[Start of Extract provided]

Perform an exploratory data analysis (EDA) on product categories and their net revenue from the sales table to uncover general trends and understand the dataset. Specifically:

- **Total net revenue in 2023 and 2022**: Compare yearly revenue trends to identify overall growth or decline.
- **Net revenue by product categories in 2023 and 2022**: Explore which categories contribute most to revenue across two years.
- **Categorize net revenue as low or high**: Identify general patterns in revenue distribution for product performance.

### 📘 Concepts Covered

- `SUM` Review
- `SUM` with `CASE WHEN`
- `BETWEEN` with `DATE`

---

In [2]:
import sys
import matplotlib.pyplot as plt
import pandas as pd
import numpy as np
%matplotlib inline

# If running in Google Colab, install PostgreSQL and restore the database
if 'google.colab' in sys.modules:
    # Install PostgreSQL
    !sudo apt-get install postgresql -qq > /dev/null 2>&1

    # Start PostgreSQL service (suppress output)
    !sudo service postgresql start > /dev/null 2>&1

    # Set password for the 'postgres' user to avoid authentication errors (suppress output)
    !sudo -u postgres psql -c "ALTER USER postgres WITH PASSWORD 'password';" > /dev/null 2>&1

    # Create the 'colab_db' database (suppress output)

[End of Extract provided]
[Start of Raw records]

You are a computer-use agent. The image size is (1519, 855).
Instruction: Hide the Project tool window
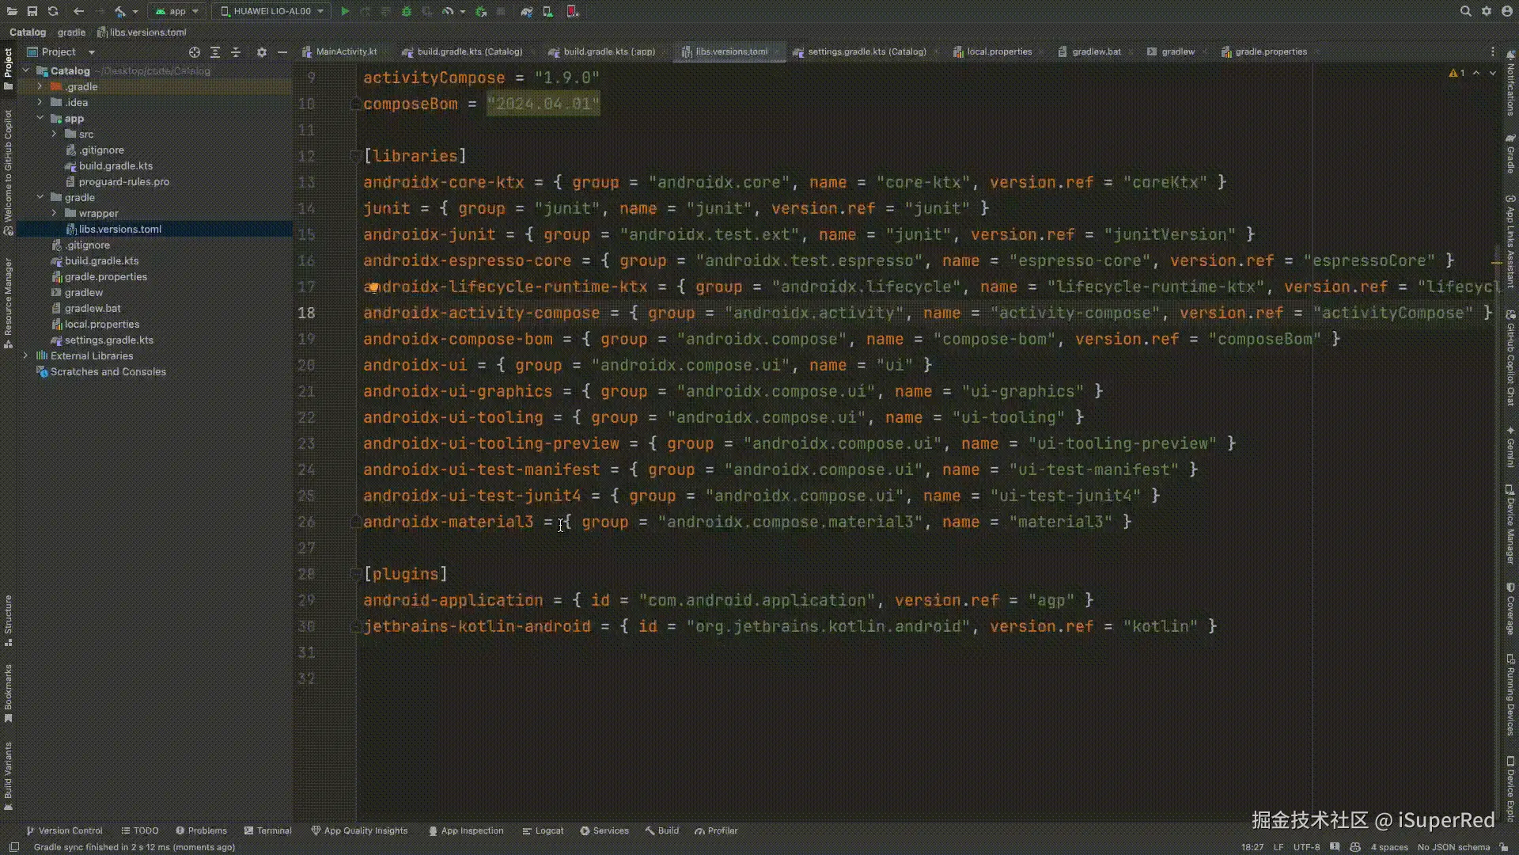pos(282,52)
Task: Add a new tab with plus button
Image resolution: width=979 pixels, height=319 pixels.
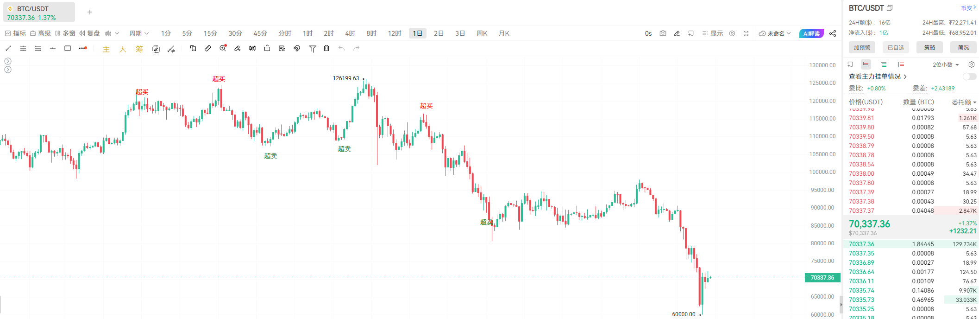Action: pyautogui.click(x=90, y=12)
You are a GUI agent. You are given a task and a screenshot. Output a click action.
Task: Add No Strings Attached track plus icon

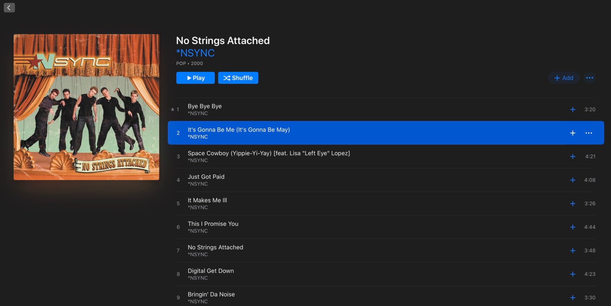point(572,251)
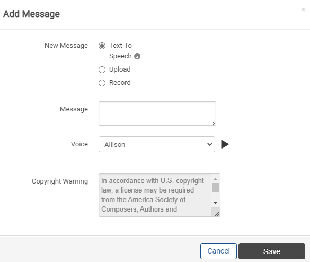Click the Message box resize handle

pyautogui.click(x=213, y=123)
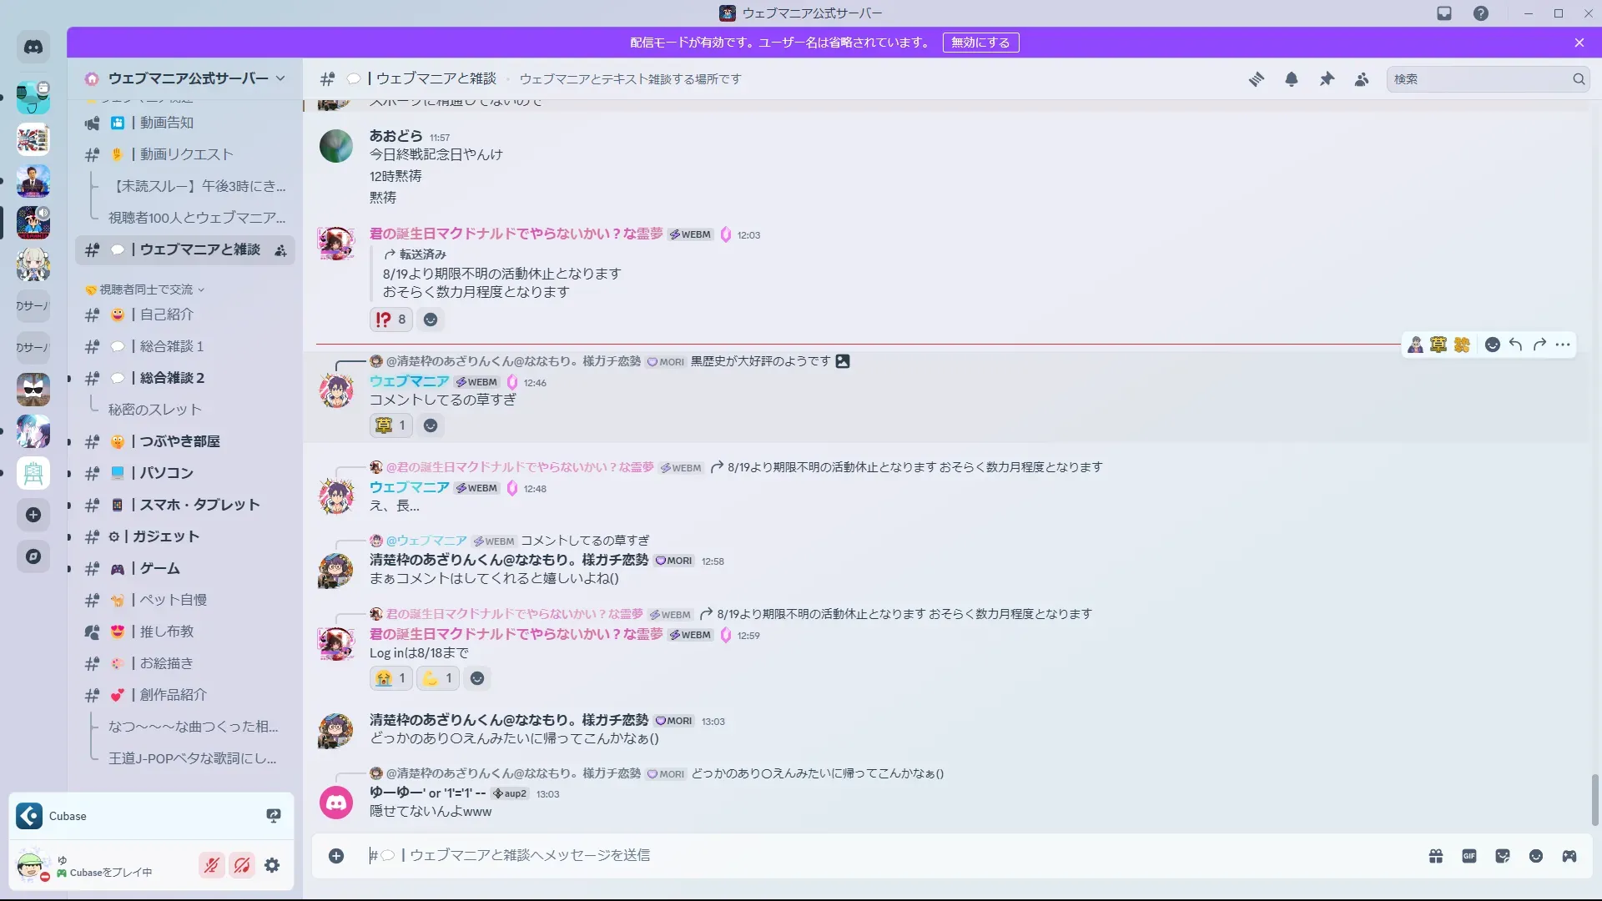1602x901 pixels.
Task: Click the notification bell icon
Action: tap(1291, 79)
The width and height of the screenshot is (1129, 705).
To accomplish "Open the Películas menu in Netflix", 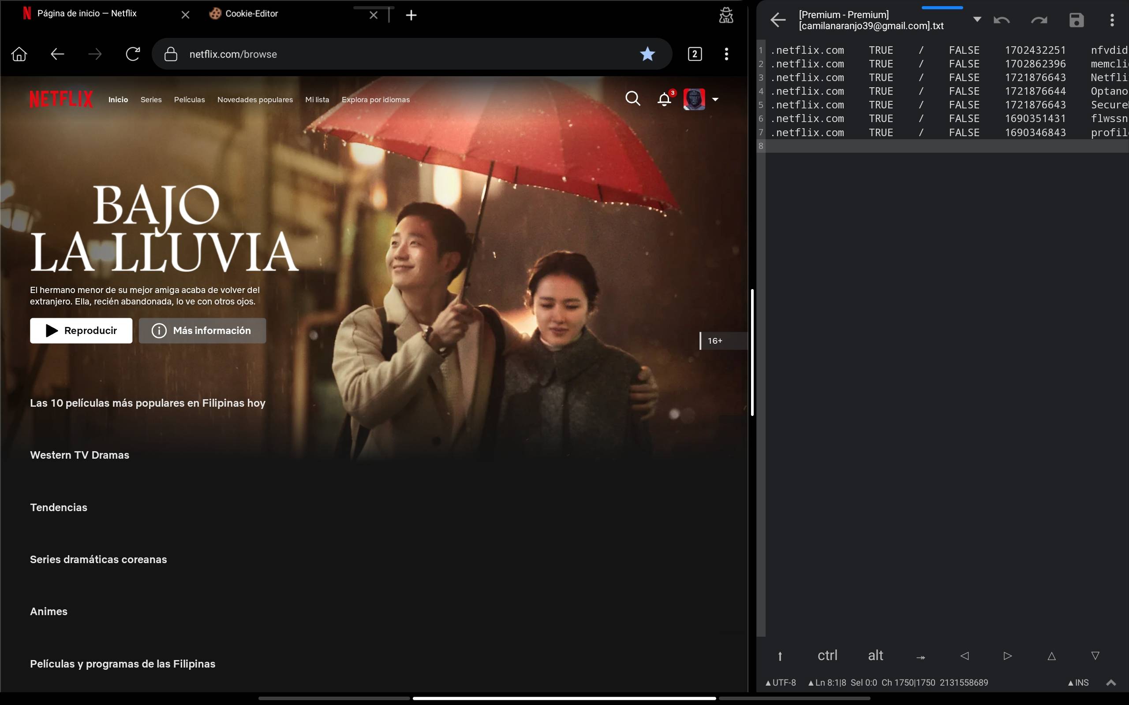I will click(189, 100).
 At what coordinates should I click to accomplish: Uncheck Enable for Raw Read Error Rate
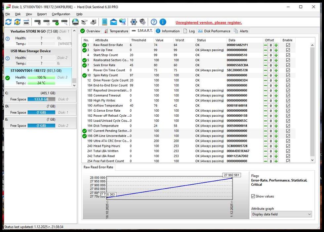[x=288, y=45]
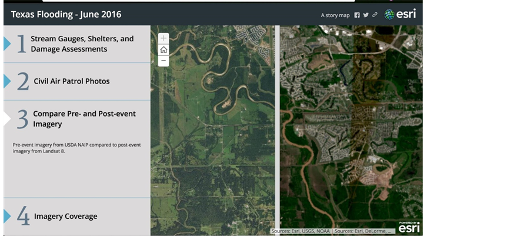531x236 pixels.
Task: Reset map to home extent
Action: click(163, 49)
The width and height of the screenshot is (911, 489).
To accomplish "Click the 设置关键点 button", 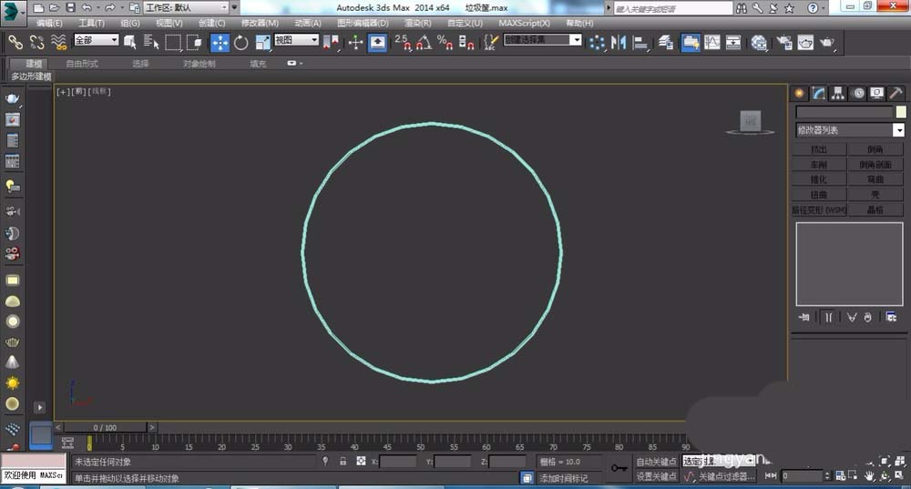I will click(655, 476).
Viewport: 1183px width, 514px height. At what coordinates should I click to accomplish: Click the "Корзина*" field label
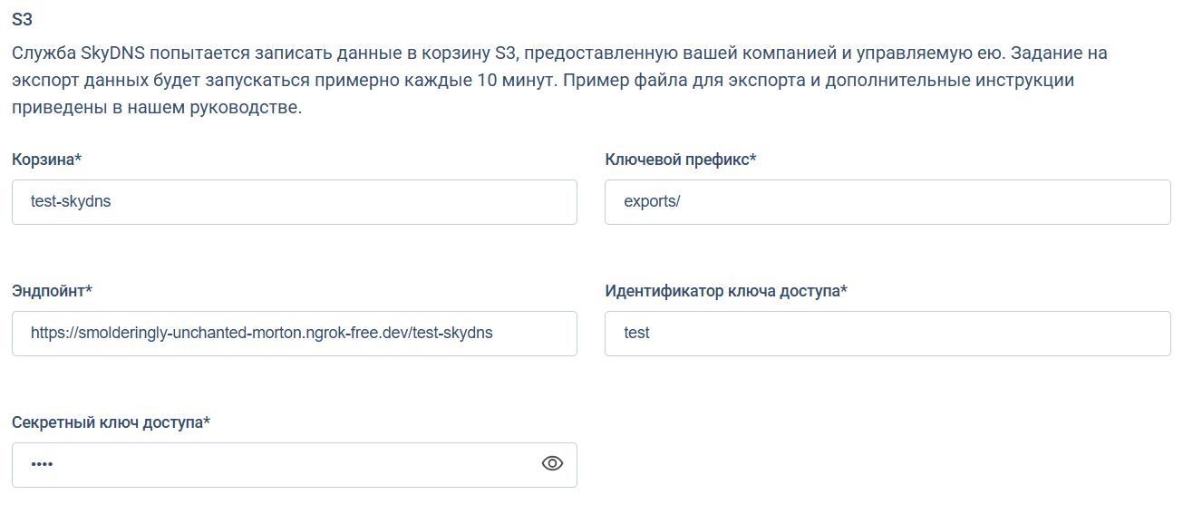pos(47,160)
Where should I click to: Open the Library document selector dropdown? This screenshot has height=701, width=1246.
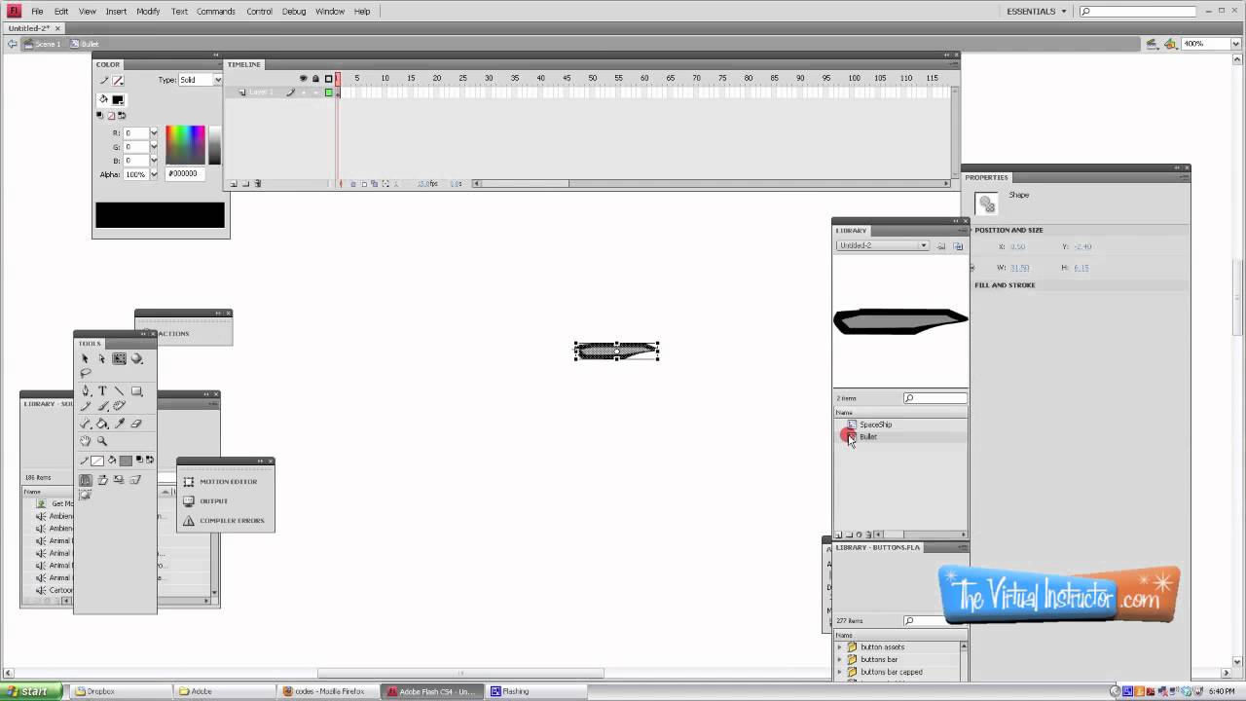point(922,245)
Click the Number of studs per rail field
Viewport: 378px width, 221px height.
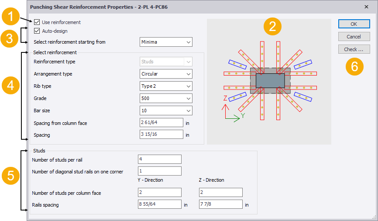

[End of Raw records]

◆ Problems
1 - According to the extract on exploratory data analysis, which two years does the analysis of net revenue compare?
2 - Multiply every answer coordinate by 2.1, rounding to whole numbers with halves rounded up, in the part of the listing that opens with the line containing "Task: Add a new tab with plus button" and closes with the line containing "Action: pyautogui.click(x=90, y=12)". Reproduce only those lines, requests included, and omit the pictures.
The listing is unrelated to the extract.

◆ Solutions to the tasks
1 - 2023 and 2022.

2 -
Task: Add a new tab with plus button
Image resolution: width=979 pixels, height=319 pixels.
Action: pyautogui.click(x=189, y=25)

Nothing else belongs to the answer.